■ Directions for this task: Character for character, write out the data below.

■ Information shown:
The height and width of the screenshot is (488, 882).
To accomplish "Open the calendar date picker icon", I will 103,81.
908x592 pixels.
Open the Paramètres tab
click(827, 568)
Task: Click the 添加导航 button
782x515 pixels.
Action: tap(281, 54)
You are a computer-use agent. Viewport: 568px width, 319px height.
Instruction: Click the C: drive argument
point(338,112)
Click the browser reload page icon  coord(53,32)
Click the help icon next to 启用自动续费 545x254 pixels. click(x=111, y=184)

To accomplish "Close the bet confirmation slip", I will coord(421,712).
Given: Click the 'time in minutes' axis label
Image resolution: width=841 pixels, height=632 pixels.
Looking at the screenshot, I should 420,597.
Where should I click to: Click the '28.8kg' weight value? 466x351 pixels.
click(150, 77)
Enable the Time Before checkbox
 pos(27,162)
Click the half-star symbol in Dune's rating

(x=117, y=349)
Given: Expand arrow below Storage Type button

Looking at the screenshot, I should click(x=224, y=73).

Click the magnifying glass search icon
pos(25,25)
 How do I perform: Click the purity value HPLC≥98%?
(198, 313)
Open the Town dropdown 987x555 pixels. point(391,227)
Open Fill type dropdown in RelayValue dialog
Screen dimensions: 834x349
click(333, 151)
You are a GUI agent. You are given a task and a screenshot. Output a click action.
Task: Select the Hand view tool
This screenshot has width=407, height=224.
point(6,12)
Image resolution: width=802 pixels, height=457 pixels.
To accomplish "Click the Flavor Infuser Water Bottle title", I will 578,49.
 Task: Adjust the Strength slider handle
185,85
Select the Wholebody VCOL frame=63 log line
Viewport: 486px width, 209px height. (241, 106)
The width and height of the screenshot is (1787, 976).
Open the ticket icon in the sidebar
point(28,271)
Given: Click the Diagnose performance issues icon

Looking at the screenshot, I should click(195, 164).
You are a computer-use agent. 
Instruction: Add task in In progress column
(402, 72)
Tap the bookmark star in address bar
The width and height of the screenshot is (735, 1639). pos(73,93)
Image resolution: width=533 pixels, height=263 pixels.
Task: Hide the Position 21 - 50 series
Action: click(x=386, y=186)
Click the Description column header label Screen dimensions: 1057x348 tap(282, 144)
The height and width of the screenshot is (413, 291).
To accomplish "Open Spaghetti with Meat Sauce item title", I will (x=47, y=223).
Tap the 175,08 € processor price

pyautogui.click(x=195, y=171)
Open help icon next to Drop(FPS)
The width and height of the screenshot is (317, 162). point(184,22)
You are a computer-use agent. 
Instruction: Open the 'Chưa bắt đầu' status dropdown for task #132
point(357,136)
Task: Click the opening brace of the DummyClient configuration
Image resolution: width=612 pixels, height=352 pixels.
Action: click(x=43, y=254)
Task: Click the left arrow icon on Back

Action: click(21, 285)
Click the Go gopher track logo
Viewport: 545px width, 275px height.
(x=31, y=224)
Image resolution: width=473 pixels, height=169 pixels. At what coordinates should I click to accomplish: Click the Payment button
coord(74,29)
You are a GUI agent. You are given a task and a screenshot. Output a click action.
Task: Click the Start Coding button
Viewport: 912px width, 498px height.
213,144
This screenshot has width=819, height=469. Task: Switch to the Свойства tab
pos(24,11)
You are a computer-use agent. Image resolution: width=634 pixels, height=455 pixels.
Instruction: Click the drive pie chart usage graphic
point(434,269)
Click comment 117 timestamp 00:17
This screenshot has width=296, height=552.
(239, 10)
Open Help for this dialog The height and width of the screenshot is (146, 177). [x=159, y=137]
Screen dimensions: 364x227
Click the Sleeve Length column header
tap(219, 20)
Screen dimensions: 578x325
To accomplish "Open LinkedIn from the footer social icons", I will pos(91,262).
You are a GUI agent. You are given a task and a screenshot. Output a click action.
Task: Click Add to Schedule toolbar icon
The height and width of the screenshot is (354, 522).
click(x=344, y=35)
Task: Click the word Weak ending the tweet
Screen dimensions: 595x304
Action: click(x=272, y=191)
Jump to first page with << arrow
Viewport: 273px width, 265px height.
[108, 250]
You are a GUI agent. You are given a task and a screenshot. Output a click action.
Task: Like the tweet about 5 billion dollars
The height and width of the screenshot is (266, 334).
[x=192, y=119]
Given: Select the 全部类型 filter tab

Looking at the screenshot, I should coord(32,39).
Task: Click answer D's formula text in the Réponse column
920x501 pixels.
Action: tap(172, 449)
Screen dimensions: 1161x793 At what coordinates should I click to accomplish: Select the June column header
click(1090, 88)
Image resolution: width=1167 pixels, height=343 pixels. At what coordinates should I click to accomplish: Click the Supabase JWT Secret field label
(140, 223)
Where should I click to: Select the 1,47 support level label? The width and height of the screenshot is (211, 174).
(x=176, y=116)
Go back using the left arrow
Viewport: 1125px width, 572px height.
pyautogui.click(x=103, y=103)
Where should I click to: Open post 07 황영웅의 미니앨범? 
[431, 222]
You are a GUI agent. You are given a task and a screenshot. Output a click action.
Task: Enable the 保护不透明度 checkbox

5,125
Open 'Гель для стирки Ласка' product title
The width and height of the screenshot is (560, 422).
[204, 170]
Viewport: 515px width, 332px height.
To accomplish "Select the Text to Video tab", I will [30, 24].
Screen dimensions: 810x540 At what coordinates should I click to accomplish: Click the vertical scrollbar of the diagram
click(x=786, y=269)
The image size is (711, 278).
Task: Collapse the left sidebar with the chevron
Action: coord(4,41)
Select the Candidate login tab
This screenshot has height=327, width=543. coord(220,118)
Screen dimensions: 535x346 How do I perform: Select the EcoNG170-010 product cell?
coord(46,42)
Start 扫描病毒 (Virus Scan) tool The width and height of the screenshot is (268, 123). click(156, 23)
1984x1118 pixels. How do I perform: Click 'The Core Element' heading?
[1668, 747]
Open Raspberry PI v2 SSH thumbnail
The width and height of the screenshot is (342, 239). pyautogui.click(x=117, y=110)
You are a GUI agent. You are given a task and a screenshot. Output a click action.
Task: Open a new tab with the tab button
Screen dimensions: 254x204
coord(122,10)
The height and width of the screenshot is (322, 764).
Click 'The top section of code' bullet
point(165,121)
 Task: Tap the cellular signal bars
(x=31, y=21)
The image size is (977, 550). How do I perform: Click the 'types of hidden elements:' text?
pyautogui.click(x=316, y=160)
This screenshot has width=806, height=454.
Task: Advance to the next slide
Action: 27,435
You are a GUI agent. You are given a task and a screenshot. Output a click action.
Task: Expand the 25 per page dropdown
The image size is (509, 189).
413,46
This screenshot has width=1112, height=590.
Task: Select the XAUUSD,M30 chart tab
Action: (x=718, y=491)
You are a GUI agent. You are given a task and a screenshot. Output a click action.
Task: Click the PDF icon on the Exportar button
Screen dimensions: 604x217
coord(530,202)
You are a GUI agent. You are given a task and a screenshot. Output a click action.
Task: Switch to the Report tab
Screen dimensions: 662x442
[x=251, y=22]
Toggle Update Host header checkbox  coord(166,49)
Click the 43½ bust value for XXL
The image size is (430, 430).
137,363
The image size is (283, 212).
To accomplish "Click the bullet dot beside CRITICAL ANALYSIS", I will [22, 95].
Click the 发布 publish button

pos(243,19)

■ Task solution:
The height and width of the screenshot is (488, 882).
To accomplish "Open the calendar date picker icon", I will 103,81.
908x592 pixels.
Open the Paramètres tab
click(827, 568)
Task: Click the 添加导航 button
782x515 pixels.
Action: tap(281, 54)
You are a computer-use agent. Viewport: 568px width, 319px height.
Instruction: Click the C: drive argument
point(338,112)
Click the browser reload page icon  coord(53,32)
Click the help icon next to 启用自动续费 545x254 pixels. click(x=111, y=184)

To accomplish "Close the bet confirmation slip", I will coord(421,712).
Given: Click the 'time in minutes' axis label
Image resolution: width=841 pixels, height=632 pixels.
Looking at the screenshot, I should 420,597.
Where should I click to: Click the '28.8kg' weight value? 466x351 pixels.
click(150, 77)
Enable the Time Before checkbox
 pos(27,162)
Click the half-star symbol in Dune's rating

(x=117, y=349)
Given: Expand arrow below Storage Type button

Looking at the screenshot, I should click(x=224, y=73).

Click the magnifying glass search icon
pos(25,25)
 How do I perform: Click the purity value HPLC≥98%?
(198, 313)
Open the Town dropdown 987x555 pixels. point(391,227)
Open Fill type dropdown in RelayValue dialog
Screen dimensions: 834x349
click(333, 151)
You are a GUI agent. You are given a task and a screenshot. Output a click action.
Task: Select the Hand view tool
This screenshot has width=407, height=224.
point(6,12)
Image resolution: width=802 pixels, height=457 pixels.
To accomplish "Click the Flavor Infuser Water Bottle title", I will 578,49.
 Task: Adjust the Strength slider handle
185,85
Select the Wholebody VCOL frame=63 log line
Viewport: 486px width, 209px height. (241, 106)
The width and height of the screenshot is (1787, 976).
Open the ticket icon in the sidebar
point(28,271)
Given: Click the Diagnose performance issues icon

Looking at the screenshot, I should click(195, 164).
You are a computer-use agent. 
Instruction: Add task in In progress column
(402, 72)
Tap the bookmark star in address bar
The width and height of the screenshot is (735, 1639). pos(73,93)
Image resolution: width=533 pixels, height=263 pixels.
Task: Hide the Position 21 - 50 series
Action: click(x=386, y=186)
Click the Description column header label Screen dimensions: 1057x348 tap(282, 144)
The height and width of the screenshot is (413, 291).
To accomplish "Open Spaghetti with Meat Sauce item title", I will (x=47, y=223).
Tap the 175,08 € processor price

pyautogui.click(x=195, y=171)
Open help icon next to Drop(FPS)
The width and height of the screenshot is (317, 162). point(184,22)
You are a computer-use agent. 
Instruction: Open the 'Chưa bắt đầu' status dropdown for task #132
point(357,136)
Task: Click the opening brace of the DummyClient configuration
Image resolution: width=612 pixels, height=352 pixels.
Action: click(x=43, y=254)
Task: Click the left arrow icon on Back

Action: click(21, 285)
Click the Go gopher track logo
Viewport: 545px width, 275px height.
(x=31, y=224)
Image resolution: width=473 pixels, height=169 pixels. At what coordinates should I click to accomplish: Click the Payment button
coord(74,29)
You are a GUI agent. You are given a task and a screenshot. Output a click action.
Task: Click the Start Coding button
Viewport: 912px width, 498px height.
213,144
This screenshot has width=819, height=469. Task: Switch to the Свойства tab
pos(24,11)
You are a computer-use agent. Image resolution: width=634 pixels, height=455 pixels.
Instruction: Click the drive pie chart usage graphic
point(434,269)
Click comment 117 timestamp 00:17
This screenshot has width=296, height=552.
(239, 10)
Open Help for this dialog The height and width of the screenshot is (146, 177). [x=159, y=137]
Screen dimensions: 364x227
Click the Sleeve Length column header
tap(219, 20)
Screen dimensions: 578x325
To accomplish "Open LinkedIn from the footer social icons", I will pos(91,262).
You are a GUI agent. You are given a task and a screenshot. Output a click action.
Task: Click Add to Schedule toolbar icon
The height and width of the screenshot is (354, 522).
click(x=344, y=35)
Task: Click the word Weak ending the tweet
Screen dimensions: 595x304
Action: click(x=272, y=191)
Jump to first page with << arrow
Viewport: 273px width, 265px height.
[108, 250]
You are a GUI agent. You are given a task and a screenshot. Output a click action.
Task: Like the tweet about 5 billion dollars
The height and width of the screenshot is (266, 334).
[x=192, y=119]
Given: Select the 全部类型 filter tab

Looking at the screenshot, I should coord(32,39).
Task: Click answer D's formula text in the Réponse column
920x501 pixels.
Action: tap(172, 449)
Screen dimensions: 1161x793 At what coordinates should I click to accomplish: Select the June column header
click(1090, 88)
Image resolution: width=1167 pixels, height=343 pixels. At what coordinates should I click to accomplish: Click the Supabase JWT Secret field label
(140, 223)
Where should I click to: Select the 1,47 support level label? The width and height of the screenshot is (211, 174).
(x=176, y=116)
Go back using the left arrow
Viewport: 1125px width, 572px height.
pyautogui.click(x=103, y=103)
Where should I click to: Open post 07 황영웅의 미니앨범? 
[431, 222]
You are a GUI agent. You are given a task and a screenshot. Output a click action.
Task: Enable the 保护不透明度 checkbox

5,125
Open 'Гель для стирки Ласка' product title
The width and height of the screenshot is (560, 422).
[204, 170]
Viewport: 515px width, 332px height.
To accomplish "Select the Text to Video tab", I will [30, 24].
Screen dimensions: 810x540 At what coordinates should I click to accomplish: Click the vertical scrollbar of the diagram
click(x=786, y=269)
The image size is (711, 278).
Task: Collapse the left sidebar with the chevron
Action: coord(4,41)
Select the Candidate login tab
This screenshot has height=327, width=543. coord(220,118)
Screen dimensions: 535x346 How do I perform: Select the EcoNG170-010 product cell?
coord(46,42)
Start 扫描病毒 (Virus Scan) tool The width and height of the screenshot is (268, 123). click(156, 23)
1984x1118 pixels. How do I perform: Click 'The Core Element' heading?
[1668, 747]
Open Raspberry PI v2 SSH thumbnail
The width and height of the screenshot is (342, 239). pyautogui.click(x=117, y=110)
You are a GUI agent. You are given a task and a screenshot. Output a click action.
Task: Open a new tab with the tab button
Screen dimensions: 254x204
coord(122,10)
The height and width of the screenshot is (322, 764).
Click 'The top section of code' bullet
point(165,121)
 Task: Tap the cellular signal bars
(x=31, y=21)
The image size is (977, 550). How do I perform: Click the 'types of hidden elements:' text?
pyautogui.click(x=316, y=160)
This screenshot has width=806, height=454.
Task: Advance to the next slide
Action: 27,435
You are a GUI agent. You are given a task and a screenshot. Output a click action.
Task: Expand the 25 per page dropdown
The image size is (509, 189).
413,46
This screenshot has width=1112, height=590.
Task: Select the XAUUSD,M30 chart tab
Action: (x=718, y=491)
You are a GUI agent. You are given a task and a screenshot. Output a click action.
Task: Click the PDF icon on the Exportar button
Screen dimensions: 604x217
coord(530,202)
You are a GUI agent. You are given a task and a screenshot. Output a click action.
Task: Switch to the Report tab
Screen dimensions: 662x442
[x=251, y=22]
Toggle Update Host header checkbox  coord(166,49)
Click the 43½ bust value for XXL
The image size is (430, 430).
137,363
The image size is (283, 212).
To accomplish "Click the bullet dot beside CRITICAL ANALYSIS", I will [22, 95].
Click the 发布 publish button

pos(243,19)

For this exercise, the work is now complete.